Retype the following data exactly, but leave its pictures out.

········

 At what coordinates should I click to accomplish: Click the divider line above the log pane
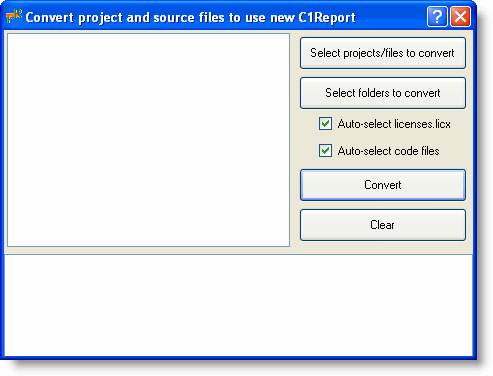[238, 255]
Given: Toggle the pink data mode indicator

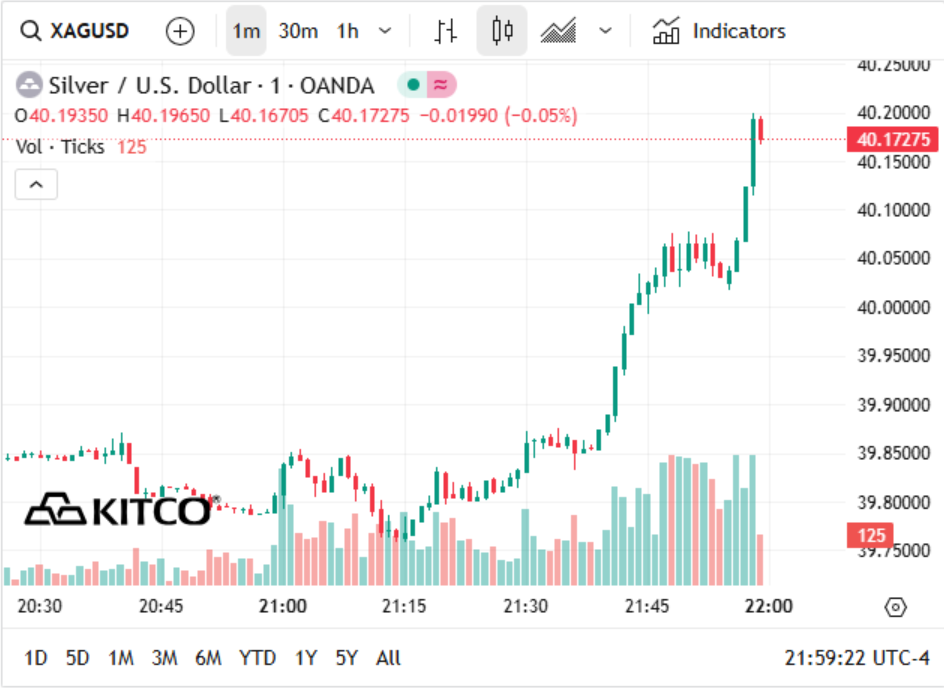Looking at the screenshot, I should [x=441, y=84].
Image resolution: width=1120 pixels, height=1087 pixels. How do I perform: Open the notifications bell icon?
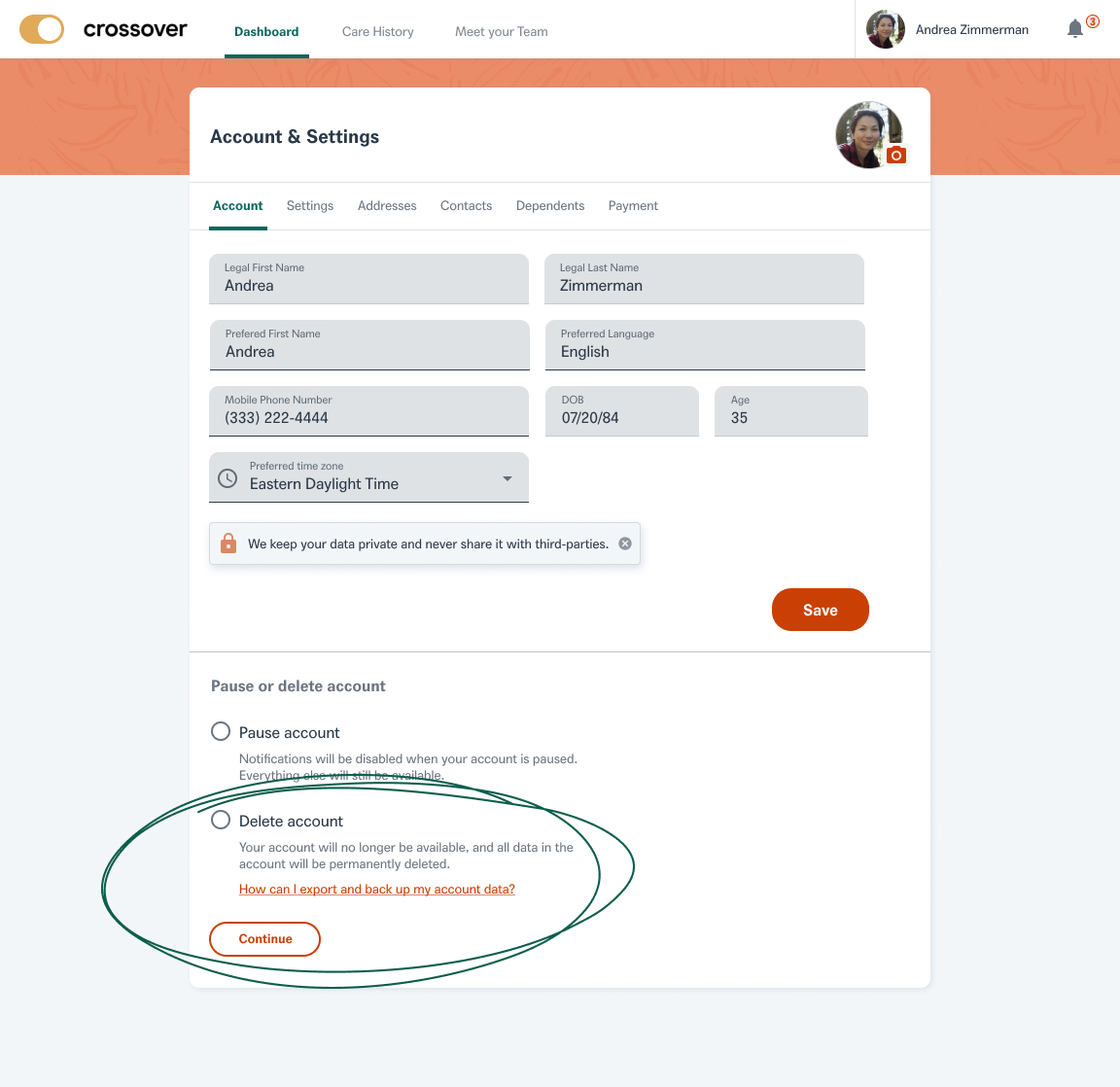tap(1074, 28)
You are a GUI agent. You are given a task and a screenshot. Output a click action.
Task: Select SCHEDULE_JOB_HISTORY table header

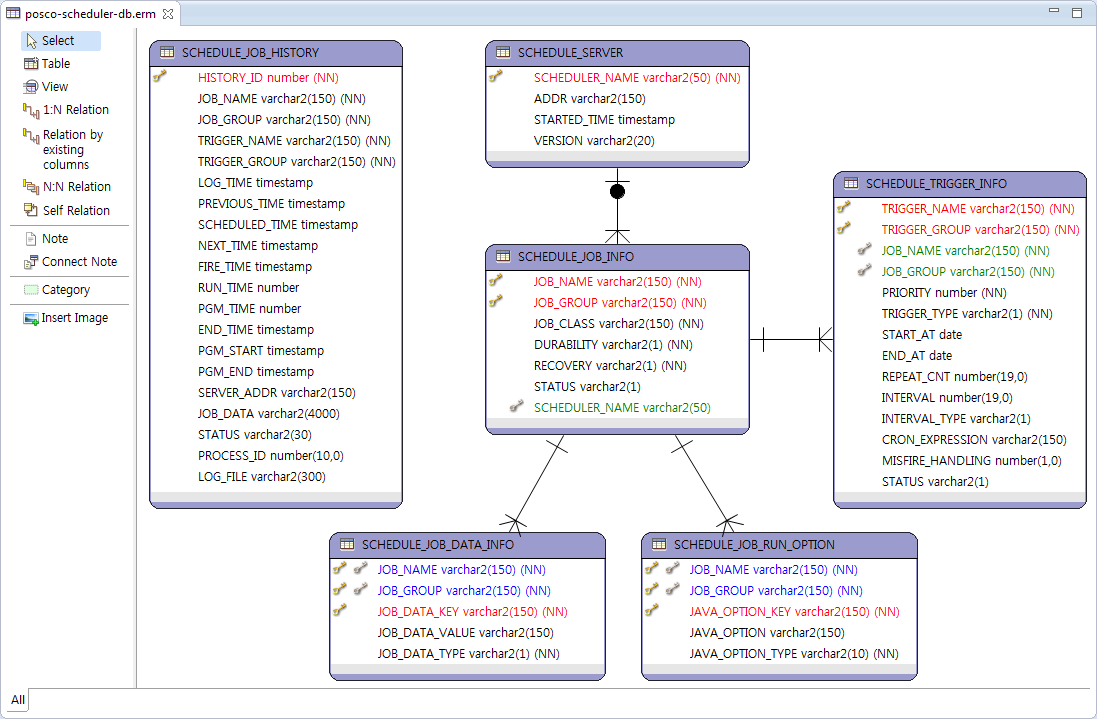(x=250, y=53)
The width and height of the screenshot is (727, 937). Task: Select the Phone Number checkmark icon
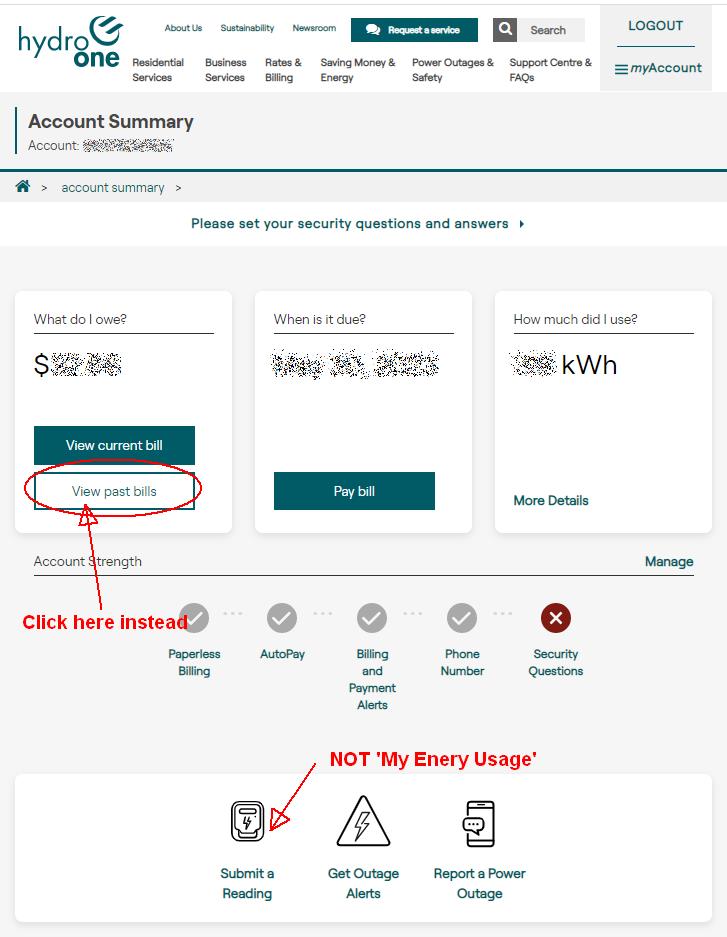coord(462,618)
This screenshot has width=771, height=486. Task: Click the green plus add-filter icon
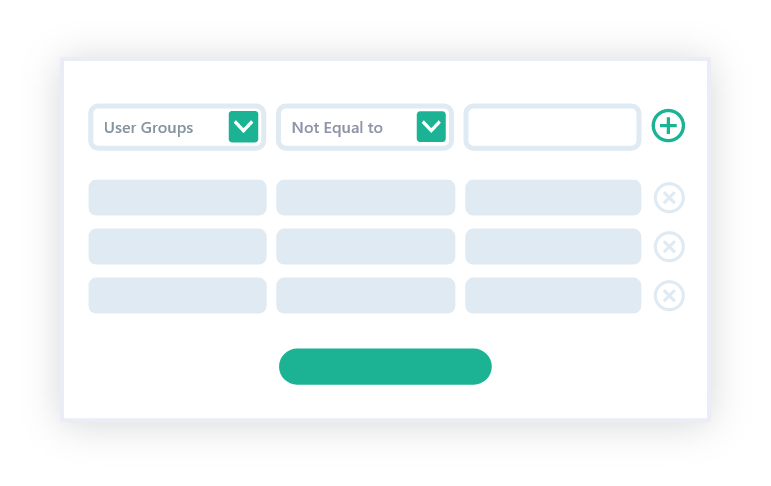point(668,126)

········

* [Response area]
 At what coordinates should I click to accomplish: Click the divider line above the log pane
[238, 255]
Given: Toggle the pink data mode indicator

Looking at the screenshot, I should [x=441, y=84].
Image resolution: width=1120 pixels, height=1087 pixels. How do I perform: Open the notifications bell icon?
tap(1074, 28)
You are a GUI agent. You are given a task and a screenshot. Output a click action.
Task: Select SCHEDULE_JOB_HISTORY table header

(x=250, y=53)
The width and height of the screenshot is (727, 937). Task: Select the Phone Number checkmark icon
coord(462,618)
This screenshot has width=771, height=486. Task: Click the green plus add-filter icon
point(668,126)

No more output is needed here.